Идеи «красно-коричневого» Стерлигова странным образом совпали с идеей «карманного парламента» при сильном президенте, разработанной ближайшим окружением Ельцина в 1993 году. Эта его команда точнее, чем Горбачев, поняла русскую традицию демократии, когда принялась конструировать свой «собор» в полном соответствии с характеристикой Ключевского — как «пособие», как парламентскую подпорку президентской власти. Эта конструкция объективно стала рабочей при Путине, когда в Думе завоевала абсолютное большинство его «Единая Россия», а членов Совета Федерации перестали назначать без согласования с президентом. В 2004 г. Путин фактически отменил выборность глав субъектов федерации. Их кандидатуры должны были утверждать местные законодательные собрания, но по представлению президента. Парламент, таким образом, становился по сути дела «правительственным пособием» по Ключевскому. Объективно происходило возвращение к той же системе «карманных советов», которая была создана большевиками и ими же выдавалась за «народную демократию». То, что советы переименовали в «думы» «собрания» и мэрии, дела не меняло. «Карманными» стали не только обе палаты Федерального собрания, но и оппозиция, как левая, так и правая.

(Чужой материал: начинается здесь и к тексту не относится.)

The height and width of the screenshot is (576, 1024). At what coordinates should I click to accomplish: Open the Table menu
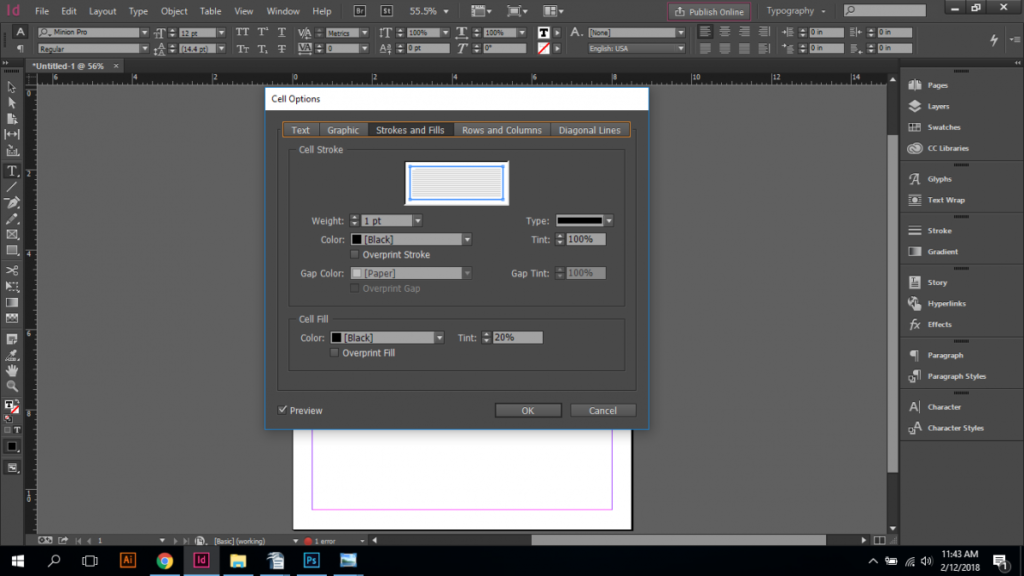click(210, 11)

Произошло это, увы, при полном безразличии народа к подковерным играм и сценариям кремлевских кукловодов. Это не означает, что русский народ пассивен и безразличен к тому, что происходит в его стране. Нация с трудом приходит в себя после развала нашего Отечества, впадая то в одну, то в другую крайность. Миллионы русских людей ищут истину на дне стакана. Многие миллионы отвергают такую модель поведения и ищут выход из того исторического тупика, в который загнали Россию господа реформаторы. Сейчас нация как бы сосредотачивается, сопоставляя свою жизнь до и после развала. Приговор будет вынесен своевременно и безоговорочно. И тут уже никому не удастся остаться в убежище равнодушия. Ведь речь пойдет именно о выборе той формы государственности, которая в наибольшей степени соответствует традициям, образу жизни и менталитету русского народа. А в моменты такого исторического выбора наш народ проявляет свои наилучшие качества.